Introduction
RTF to me has always been a pain; it is so tempting because it is all plain text and thus 'human' readable, but hold your horses...try to modify that font on that piece of string on line x...well, let's be honest... don't even try.
Well, RTF is still tempting for me, especially when it comes to users, documents, and yes: mail/document merging!
Alright, let's get to the point. This piece of code helps me when users use an RTF document, post it to a website, and expect their custom fields to be updated with the data from any source (addresses, personal names, or ... strange flower names).
This particular class expects an input as a string (builder), and a start- and an end char. It searches for a pair of these chars in the input string, removes all the RTF coding between them, and returns a cleaned up version of the full RTF string.
Also, an array of the changes is available.
Background
The problem mostly resides in how Word ver.X makes, modifies, and rebuilds RTF documents.
(This is no hail to WordPad or any other RTF editor, but they definitely do a better job at recreating the RTF into a simpler and straighter code than MS Word.)
If you would like a user to use merge fields like this in his document: [this_is_a_merge_field] and replace them with your own database field, there is a problem in Word when even a user accidentally changes the font and then removes it, in between the merge field string.
You would expect it to show in the RTF code as plain simple: [this_is_a_merge_field].
But instead, it becomes something like this: [this_is_a_}{\rtlch\fcs1 \af0 \ltrch\fcs0 \insrsid15991329\charrsid3492762 merge}{\rtlch\fcs1 \af0 \ltrch\fcs0 \insrsid15991329 _field].
Well, no way our simple String.Replace
is going to find our 'this_is_a_merge_field' dbase field within that string. So... we made something that deals with this problem!
Using the code
The basic code puts in a string(builder). If you want to, give some start and end chars like [ ] or < >, or even # % ([ and ] are default). Don't put { } in it or a pipe |, as these are RTF codes or will be replaced.
Here is the main sub. Put a string(builder) in and expect a string(builder) out cleaned up:
Public Function CleanDocument(ByVal rtfSring As String, _
Optional ByVal detectStartChar As Char = CChar("["),_
Optional ByVal detectEndChar As Char = CChar("]")) As String
Dim time As Integer = Date.Now.TimeOfDay.Milliseconds
Dim sb As New StringBuilder(rtfSring)
Dim sbclean As New StringBuilder(sb.ToString)
Dim tempstr(1) As String
Dim stepper As Integer = 0
Do
tempstr = ReturnNextRtfString(sb, detectStartChar, detectEndChar, True)
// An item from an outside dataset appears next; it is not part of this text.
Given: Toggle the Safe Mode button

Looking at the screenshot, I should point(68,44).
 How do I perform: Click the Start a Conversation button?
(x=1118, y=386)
If tempstr(0) Is Nothing Then Exit Do
sbclean.Replace(tempstr(0), tempstr(1))
ReDim Preserve _ArrayOfFields(1, stepper)
_ArrayOfFields(0, stepper) = tempstr(0)
_ArrayOfFields(1, stepper) = tempstr(1)
stepper += 1
Loop
processedinmillisecconds = Date.Now.TimeOfDay.Milliseconds - time
Return sbclean.ToString
End Function
Now, the helper subs find each substring with the start and end char:
Private Function ReturnNextRtfString(ByRef sb As StringBuilder, _
ByVal startchar As Char, ByVal endchar As Char, _
Optional ByVal autoclean As Boolean = False) As String()
Dim startcounter, endcounter As Integer
Dim acounter As Integer
Dim returnstring(1) As String
For acounter = bcounter To sb.Length - 1
If sb.Chars(acounter) = startchar Then
startcounter = acounter
End If
If sb.Chars(acounter) = endchar Then
endcounter = acounter + 1
bcounter = acounter + 1
End If
If startcounter > 0 AndAlso endcounter > startcounter Then
If autoclean = True Then
returnstring(1) = CleanRtfString(sb.ToString.Substring
(startcounter, endcounter - startcounter))
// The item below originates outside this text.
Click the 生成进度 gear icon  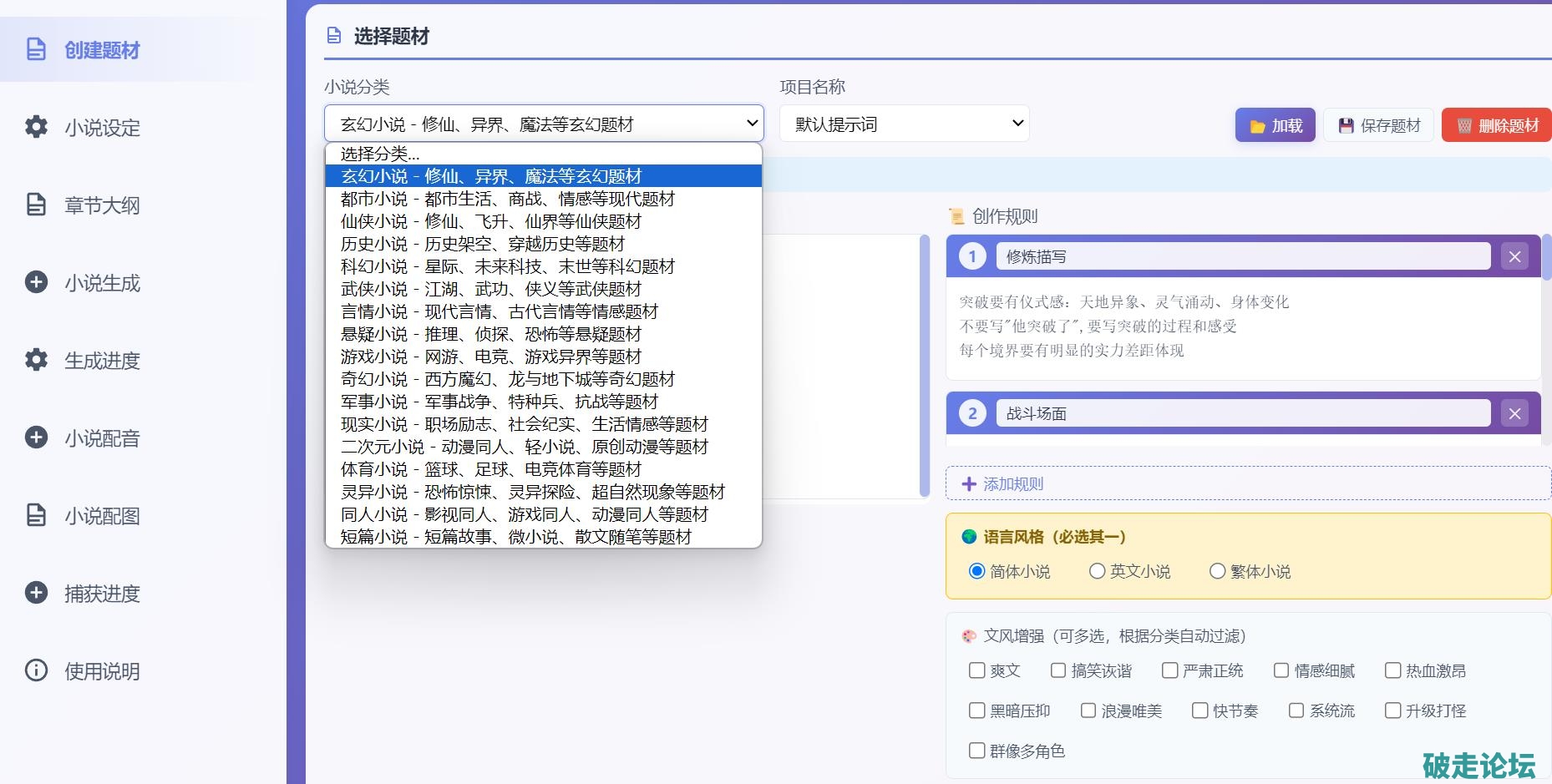pyautogui.click(x=36, y=360)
returnstring(0) = sb.ToString.Substring(startcounter,
endcounter - startcounter)
Return returnstring
Else
returnstring(0) = sb.ToString.Substring(startcounter,
endcounter - startcounter)
Return returnstring
End If
Exit Function
End If
Next
Return returnstring
End Function
And finally, the clean up function:
Private Function CleanRtfString(ByRef rtfstring As String) As String
Dim sb As New StringBuilder(rtfstring)
Dim cleansb As New StringBuilder
Dim ccounter As Integer
For ccounter = 0 To sb.Length
If Asc(sb.Chars(ccounter)) > 32 AndAlso sb.Chars(ccounter) <> "|" _
AndAlso sb.Chars(ccounter) <> "\" AndAlso sb.Chars(ccounter) <> "{" _
AndAlso sb.Chars(ccounter) <> "}" Then
cleansb.Append(sb.Chars(ccounter))
End If
If ccounter + 1 >= sb.Length Then Exit For
If sb.Chars(ccounter + 1) = "\" OrElse sb.Chars(ccounter + 1) = "{"
OrElse sb.Chars(ccounter + 1) = "}" Then
For dcounter As Integer = ccounter + 1 To sb.Length - 1
If sb.Chars(dcounter) = CChar(" ") Then Exit For
sb.Chars(dcounter) = CChar("|")
Next
End If
Next
cleansb.Replace("|", "")
Return cleansb.ToString
End Function
Problems to work on
- When users insert an image in between the tags of the merge field, the cleaner will not be able to clean it up correctly.
- When a Word hyperlink is in between the tags, this will also mangle the output.
- Because the pipe char is used as a replacement, it can not be used in the field.
- Spaces are the only identifiers in RTF, so as a simple solution, I remove them; this could be done more neatly.
History
This is my first article on The Code Project!
- 10-02-2008: The first version.